== Your instructions ==
How does the data below read from its first line through the line containing "1568x762 pixels."? Print those lines exactly.

··· Data excerpts ···

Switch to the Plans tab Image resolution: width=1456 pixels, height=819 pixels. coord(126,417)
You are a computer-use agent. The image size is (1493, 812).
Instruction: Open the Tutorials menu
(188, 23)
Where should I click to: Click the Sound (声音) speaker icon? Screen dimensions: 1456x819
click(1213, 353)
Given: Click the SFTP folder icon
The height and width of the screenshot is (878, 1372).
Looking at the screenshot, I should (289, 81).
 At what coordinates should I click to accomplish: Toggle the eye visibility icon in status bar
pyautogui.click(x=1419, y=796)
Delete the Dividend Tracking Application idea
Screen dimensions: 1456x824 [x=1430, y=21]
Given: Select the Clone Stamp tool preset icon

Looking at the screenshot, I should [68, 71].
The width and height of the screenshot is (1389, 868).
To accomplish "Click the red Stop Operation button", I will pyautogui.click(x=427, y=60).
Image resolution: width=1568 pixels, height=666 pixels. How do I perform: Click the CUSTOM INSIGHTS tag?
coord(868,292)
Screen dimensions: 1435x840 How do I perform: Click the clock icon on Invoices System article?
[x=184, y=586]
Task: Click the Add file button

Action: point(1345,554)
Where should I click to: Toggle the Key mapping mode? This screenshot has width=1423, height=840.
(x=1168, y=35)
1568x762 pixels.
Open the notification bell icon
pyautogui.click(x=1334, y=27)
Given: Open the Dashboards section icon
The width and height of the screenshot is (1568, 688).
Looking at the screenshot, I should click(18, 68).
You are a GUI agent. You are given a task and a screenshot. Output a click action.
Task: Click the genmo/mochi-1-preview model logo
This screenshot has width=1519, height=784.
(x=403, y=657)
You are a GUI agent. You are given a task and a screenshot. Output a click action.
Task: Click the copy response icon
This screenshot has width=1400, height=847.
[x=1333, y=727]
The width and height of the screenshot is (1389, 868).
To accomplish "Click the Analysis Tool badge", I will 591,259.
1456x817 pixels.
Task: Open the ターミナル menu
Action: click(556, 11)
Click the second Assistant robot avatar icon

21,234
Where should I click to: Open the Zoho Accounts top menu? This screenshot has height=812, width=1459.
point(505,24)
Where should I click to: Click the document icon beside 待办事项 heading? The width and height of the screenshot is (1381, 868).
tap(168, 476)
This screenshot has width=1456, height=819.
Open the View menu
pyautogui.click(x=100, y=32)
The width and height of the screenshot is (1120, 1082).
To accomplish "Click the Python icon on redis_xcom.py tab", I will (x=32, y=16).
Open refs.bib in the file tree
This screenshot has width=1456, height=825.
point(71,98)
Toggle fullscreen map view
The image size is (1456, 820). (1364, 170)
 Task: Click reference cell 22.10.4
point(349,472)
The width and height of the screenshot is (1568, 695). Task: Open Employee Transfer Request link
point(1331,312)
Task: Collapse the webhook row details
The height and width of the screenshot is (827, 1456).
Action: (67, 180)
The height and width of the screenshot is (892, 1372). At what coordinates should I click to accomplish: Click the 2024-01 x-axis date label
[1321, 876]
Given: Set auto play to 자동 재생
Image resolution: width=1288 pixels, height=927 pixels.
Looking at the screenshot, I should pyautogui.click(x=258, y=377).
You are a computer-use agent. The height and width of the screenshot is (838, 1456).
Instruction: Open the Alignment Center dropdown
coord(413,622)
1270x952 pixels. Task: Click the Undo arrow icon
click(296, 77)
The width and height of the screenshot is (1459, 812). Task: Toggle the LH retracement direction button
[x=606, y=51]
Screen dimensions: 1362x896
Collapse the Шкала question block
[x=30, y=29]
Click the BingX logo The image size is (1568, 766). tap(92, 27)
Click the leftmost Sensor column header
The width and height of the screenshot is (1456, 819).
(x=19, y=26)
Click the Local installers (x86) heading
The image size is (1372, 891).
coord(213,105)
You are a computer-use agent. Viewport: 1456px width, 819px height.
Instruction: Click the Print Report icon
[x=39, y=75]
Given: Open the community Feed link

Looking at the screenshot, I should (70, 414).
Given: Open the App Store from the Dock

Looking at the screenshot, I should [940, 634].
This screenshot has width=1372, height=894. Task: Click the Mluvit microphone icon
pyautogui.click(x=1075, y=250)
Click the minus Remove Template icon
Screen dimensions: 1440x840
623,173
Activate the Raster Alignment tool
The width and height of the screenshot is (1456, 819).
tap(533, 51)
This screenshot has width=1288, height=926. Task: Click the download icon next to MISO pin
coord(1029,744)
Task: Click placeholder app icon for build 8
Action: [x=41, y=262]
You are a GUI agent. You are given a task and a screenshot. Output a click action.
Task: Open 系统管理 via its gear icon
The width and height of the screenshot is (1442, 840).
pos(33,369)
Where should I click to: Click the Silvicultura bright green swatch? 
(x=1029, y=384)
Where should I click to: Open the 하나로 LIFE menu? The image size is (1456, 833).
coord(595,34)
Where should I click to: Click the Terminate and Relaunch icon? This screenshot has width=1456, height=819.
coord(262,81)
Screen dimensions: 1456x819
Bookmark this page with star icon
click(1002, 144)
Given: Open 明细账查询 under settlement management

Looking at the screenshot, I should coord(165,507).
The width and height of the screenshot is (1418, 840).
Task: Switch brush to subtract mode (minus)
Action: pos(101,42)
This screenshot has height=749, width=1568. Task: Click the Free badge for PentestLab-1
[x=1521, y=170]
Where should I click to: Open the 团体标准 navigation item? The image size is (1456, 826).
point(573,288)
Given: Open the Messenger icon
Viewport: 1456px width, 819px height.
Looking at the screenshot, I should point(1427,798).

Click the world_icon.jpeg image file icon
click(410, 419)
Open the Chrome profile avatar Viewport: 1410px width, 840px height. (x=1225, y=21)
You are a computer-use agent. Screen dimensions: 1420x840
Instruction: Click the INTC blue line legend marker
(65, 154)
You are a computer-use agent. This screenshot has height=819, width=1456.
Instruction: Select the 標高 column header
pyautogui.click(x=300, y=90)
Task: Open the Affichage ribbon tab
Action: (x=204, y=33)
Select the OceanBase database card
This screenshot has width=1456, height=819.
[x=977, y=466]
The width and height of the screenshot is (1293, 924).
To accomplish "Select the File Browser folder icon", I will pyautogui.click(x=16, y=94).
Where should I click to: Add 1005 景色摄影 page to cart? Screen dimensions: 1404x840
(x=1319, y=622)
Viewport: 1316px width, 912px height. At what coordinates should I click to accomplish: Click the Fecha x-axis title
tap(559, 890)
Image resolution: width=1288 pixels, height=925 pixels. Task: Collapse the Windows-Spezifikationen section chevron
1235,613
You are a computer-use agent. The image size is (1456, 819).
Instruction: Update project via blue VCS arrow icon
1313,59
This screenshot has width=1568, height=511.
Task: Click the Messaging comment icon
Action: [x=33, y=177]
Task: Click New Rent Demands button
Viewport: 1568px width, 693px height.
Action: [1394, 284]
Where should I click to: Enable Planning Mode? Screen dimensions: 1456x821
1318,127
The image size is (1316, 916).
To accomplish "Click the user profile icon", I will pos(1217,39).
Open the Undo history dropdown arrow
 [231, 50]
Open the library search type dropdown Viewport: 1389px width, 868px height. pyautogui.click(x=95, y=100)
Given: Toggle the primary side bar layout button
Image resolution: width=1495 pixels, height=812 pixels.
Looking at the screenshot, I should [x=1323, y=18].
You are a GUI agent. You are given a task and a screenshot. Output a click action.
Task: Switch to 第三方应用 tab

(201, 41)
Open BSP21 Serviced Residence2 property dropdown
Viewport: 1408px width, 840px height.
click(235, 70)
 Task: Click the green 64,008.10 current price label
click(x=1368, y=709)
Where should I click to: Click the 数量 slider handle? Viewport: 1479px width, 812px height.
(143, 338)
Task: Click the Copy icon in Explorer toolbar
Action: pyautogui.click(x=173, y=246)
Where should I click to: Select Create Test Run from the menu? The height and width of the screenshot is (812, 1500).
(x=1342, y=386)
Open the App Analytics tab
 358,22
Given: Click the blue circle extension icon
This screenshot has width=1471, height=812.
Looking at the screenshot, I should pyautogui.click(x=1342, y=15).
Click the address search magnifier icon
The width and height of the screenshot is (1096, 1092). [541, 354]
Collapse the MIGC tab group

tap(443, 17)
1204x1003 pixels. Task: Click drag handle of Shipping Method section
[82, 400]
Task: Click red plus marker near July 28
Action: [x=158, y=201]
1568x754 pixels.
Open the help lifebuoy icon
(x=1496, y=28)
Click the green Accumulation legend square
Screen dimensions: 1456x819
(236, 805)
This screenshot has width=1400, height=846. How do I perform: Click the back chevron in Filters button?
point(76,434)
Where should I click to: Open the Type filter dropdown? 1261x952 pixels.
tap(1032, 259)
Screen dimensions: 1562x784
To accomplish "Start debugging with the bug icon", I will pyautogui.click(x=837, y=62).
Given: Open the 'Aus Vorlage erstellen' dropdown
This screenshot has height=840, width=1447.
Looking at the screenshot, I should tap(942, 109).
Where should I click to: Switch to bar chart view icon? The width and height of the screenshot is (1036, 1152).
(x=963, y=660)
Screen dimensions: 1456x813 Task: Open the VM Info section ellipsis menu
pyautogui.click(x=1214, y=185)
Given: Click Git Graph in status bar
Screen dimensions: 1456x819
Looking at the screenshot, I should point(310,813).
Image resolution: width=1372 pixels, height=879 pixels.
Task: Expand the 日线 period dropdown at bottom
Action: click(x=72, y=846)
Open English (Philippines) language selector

···

== Solution for this problem ==
Switch to the Plans tab Image resolution: width=1456 pixels, height=819 pixels. coord(126,417)
You are a computer-use agent. The image size is (1493, 812).
Instruction: Open the Tutorials menu
(188, 23)
Where should I click to: Click the Sound (声音) speaker icon? Screen dimensions: 1456x819
click(1213, 353)
Given: Click the SFTP folder icon
The height and width of the screenshot is (878, 1372).
Looking at the screenshot, I should (289, 81).
 At what coordinates should I click to accomplish: Toggle the eye visibility icon in status bar
pyautogui.click(x=1419, y=796)
Delete the Dividend Tracking Application idea
Screen dimensions: 1456x824 [x=1430, y=21]
Given: Select the Clone Stamp tool preset icon

Looking at the screenshot, I should [68, 71].
The width and height of the screenshot is (1389, 868).
To accomplish "Click the red Stop Operation button", I will pyautogui.click(x=427, y=60).
Image resolution: width=1568 pixels, height=666 pixels. How do I perform: Click the CUSTOM INSIGHTS tag?
coord(868,292)
Screen dimensions: 1435x840 How do I perform: Click the clock icon on Invoices System article?
[x=184, y=586]
Task: Click the Add file button

Action: point(1345,554)
Where should I click to: Toggle the Key mapping mode? This screenshot has width=1423, height=840.
(x=1168, y=35)
1568x762 pixels.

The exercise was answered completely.